Task objective ▸ Retype the line with "The image size is (1462, 812)." in it, then each line after it to the end of the data, word for word.

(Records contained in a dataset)
== Segment start ==
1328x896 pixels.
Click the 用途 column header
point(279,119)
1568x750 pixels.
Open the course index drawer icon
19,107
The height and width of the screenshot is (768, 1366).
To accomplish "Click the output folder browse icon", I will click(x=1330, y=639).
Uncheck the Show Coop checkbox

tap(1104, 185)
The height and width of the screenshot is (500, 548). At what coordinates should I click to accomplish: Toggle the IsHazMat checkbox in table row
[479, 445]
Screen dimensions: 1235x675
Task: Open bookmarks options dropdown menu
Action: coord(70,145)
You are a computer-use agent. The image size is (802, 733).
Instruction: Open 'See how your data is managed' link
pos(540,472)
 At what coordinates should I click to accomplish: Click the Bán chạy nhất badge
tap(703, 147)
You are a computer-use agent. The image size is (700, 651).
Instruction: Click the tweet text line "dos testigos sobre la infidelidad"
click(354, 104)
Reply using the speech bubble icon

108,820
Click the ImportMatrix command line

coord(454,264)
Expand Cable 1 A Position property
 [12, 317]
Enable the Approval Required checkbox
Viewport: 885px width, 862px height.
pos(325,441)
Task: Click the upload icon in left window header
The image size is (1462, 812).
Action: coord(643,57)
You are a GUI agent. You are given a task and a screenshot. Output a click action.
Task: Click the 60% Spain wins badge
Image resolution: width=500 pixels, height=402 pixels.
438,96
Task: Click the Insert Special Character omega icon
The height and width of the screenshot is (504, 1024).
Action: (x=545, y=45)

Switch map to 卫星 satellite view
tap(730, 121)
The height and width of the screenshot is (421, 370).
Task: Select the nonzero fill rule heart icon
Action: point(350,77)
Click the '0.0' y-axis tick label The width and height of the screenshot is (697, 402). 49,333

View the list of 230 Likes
== Segment end ==
Answer to the exercise ▸
The image size is (1462, 812).
Action: coord(643,57)
You are a GUI agent. You are given a task and a screenshot. Output a click action.
Task: Click the 60% Spain wins badge
Image resolution: width=500 pixels, height=402 pixels.
438,96
Task: Click the Insert Special Character omega icon
The height and width of the screenshot is (504, 1024).
Action: (x=545, y=45)

Switch map to 卫星 satellite view
tap(730, 121)
The height and width of the screenshot is (421, 370).
Task: Select the nonzero fill rule heart icon
Action: point(350,77)
Click the '0.0' y-axis tick label The width and height of the screenshot is (697, 402). 49,333

View the list of 230 Likes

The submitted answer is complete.